Then we define the line-parsers.

Header <- function() {
  match_s(parse_header) %using% 
    function(x) list(title = unlist(x))
}

NuclSequenceString <- function() {
  match_s(parse_nucl_sequence_line)
}

ProtSequenceString <- function() {
  match_s(parse_prot_sequence_line)
}

where match_s() is also a parser defined in parcr.

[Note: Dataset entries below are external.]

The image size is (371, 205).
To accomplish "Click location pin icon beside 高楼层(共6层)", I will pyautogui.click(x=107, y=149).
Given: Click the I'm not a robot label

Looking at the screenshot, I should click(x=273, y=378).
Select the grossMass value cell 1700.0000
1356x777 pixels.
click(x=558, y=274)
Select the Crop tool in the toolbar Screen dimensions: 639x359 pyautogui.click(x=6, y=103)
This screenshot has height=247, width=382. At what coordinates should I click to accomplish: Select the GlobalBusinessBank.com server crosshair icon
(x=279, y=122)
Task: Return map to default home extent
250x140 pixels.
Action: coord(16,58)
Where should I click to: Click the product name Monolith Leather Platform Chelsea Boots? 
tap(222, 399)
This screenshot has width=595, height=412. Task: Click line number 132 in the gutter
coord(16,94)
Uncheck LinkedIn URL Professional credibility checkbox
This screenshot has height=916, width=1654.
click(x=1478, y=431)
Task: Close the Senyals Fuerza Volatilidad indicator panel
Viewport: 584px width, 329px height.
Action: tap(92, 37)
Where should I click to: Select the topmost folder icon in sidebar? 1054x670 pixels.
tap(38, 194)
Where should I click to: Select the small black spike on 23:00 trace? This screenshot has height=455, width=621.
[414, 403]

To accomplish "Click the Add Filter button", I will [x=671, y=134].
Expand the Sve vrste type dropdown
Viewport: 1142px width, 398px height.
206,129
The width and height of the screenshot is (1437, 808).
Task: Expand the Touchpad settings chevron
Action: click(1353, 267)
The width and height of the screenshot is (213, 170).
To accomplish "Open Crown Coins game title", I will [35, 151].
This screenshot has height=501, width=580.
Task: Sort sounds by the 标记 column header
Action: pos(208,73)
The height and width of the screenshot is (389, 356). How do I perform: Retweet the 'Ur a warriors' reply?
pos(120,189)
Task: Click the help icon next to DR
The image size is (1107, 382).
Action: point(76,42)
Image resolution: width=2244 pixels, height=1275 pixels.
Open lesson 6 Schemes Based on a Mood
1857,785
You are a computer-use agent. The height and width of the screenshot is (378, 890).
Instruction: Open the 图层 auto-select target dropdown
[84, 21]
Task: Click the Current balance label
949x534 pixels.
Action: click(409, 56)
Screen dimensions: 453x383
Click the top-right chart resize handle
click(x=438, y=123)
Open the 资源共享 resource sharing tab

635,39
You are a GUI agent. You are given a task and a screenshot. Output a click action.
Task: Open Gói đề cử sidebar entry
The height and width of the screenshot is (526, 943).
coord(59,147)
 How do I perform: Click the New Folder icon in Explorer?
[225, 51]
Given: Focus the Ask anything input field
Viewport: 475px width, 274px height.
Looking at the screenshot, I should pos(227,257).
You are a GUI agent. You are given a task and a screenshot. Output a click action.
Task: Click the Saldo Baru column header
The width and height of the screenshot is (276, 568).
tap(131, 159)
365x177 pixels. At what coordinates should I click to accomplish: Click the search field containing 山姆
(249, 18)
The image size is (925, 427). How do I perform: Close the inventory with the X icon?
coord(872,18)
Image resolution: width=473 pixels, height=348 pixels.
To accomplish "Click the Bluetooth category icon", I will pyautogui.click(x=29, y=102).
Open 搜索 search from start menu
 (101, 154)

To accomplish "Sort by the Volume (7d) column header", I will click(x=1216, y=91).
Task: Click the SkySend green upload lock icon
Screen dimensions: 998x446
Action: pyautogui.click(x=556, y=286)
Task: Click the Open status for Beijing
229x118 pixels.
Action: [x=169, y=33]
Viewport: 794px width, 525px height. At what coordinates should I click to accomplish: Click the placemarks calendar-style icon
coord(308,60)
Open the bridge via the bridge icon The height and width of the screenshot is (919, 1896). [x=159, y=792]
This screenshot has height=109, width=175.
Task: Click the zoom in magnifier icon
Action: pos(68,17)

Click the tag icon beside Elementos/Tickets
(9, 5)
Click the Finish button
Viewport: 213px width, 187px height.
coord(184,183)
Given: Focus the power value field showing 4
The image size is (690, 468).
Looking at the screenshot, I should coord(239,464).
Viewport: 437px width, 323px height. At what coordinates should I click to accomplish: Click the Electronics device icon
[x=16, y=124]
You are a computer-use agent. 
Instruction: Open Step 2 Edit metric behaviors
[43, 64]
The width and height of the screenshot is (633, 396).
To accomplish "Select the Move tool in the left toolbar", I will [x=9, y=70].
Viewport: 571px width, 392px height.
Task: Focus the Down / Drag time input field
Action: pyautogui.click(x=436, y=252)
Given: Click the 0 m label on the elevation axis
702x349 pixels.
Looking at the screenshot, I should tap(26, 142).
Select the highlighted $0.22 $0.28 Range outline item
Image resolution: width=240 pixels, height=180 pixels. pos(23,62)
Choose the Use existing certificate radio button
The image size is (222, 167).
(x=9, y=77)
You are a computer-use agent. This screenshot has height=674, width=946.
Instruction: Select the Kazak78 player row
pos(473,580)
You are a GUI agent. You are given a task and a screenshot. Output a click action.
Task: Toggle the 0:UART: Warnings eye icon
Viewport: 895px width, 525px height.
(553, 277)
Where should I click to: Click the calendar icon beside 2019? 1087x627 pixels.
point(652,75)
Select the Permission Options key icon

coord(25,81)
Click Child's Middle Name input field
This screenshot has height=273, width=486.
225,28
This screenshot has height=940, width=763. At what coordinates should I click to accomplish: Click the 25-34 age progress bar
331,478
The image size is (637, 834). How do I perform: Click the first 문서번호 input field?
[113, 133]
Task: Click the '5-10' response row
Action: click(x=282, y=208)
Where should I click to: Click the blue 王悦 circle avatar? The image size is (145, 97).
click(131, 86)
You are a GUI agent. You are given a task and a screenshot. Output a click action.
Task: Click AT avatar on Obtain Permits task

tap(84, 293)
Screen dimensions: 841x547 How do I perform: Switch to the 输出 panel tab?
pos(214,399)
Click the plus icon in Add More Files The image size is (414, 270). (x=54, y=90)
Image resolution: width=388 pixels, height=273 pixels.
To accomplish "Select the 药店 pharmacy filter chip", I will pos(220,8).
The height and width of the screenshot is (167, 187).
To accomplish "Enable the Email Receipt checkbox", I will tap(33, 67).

Now we have all the elements that we need to apply the Fasta() parser.

Fasta()(fastafile)
#> $L
#> $L[[1]]
#> $L[[1]]$title
#> [1] "sequence_A"
#> 
#> $L[[1]]$type
#> [1] "Nucl"
#> 
#> $L[[1]]$sequence
#> [1] "GGTAAGTCCTCTAGTACAAACACCCCCAATTCTGTTGCCAGAAAAAACACTTTTAGGCTA"
#> 
#> 
#> $L[[2]]
#> $L[[2]]$title
#> [1] "sequence_B"
#> 
#> $L[[2]]$type
#> [1] "Nucl"
#> 
#> $L[[2]]$sequence
#> [1] "ATTGTGATATAATTAAAATTATATTCATATTATTAGAGCCATCTTCTTTGAAGCGTTGTCTATGCATCGATC"
#> 
#> 
#> $L[[3]]
#> $L[[3]]$title
#> [1] "sequence_C"
#> 
#> $L[[3]]$type
#> [1] "Prot"
#> 
#> $L[[3]]$sequence
#> [1] "MTEITAAMVKELRESTGAGMMDCKNALSETNGDFDKAVQLLREKGLGKAAKKADRLAAEGENEYKALVAELEKE"
#> 
#> 
#> 
#> $R
#> list()

The output of the parser consists of two elements, L and R, where L contains the parsed and processed part of the input and R the remaining un-parsed part of the input. Since we explicitly demanded to parse until the end of the file by the eof() function in the definition of the Fasta() parser, the R element contains an empty list to signal that the parser was indeed at the end of the input. Please see the package documentation for more examples and explanation.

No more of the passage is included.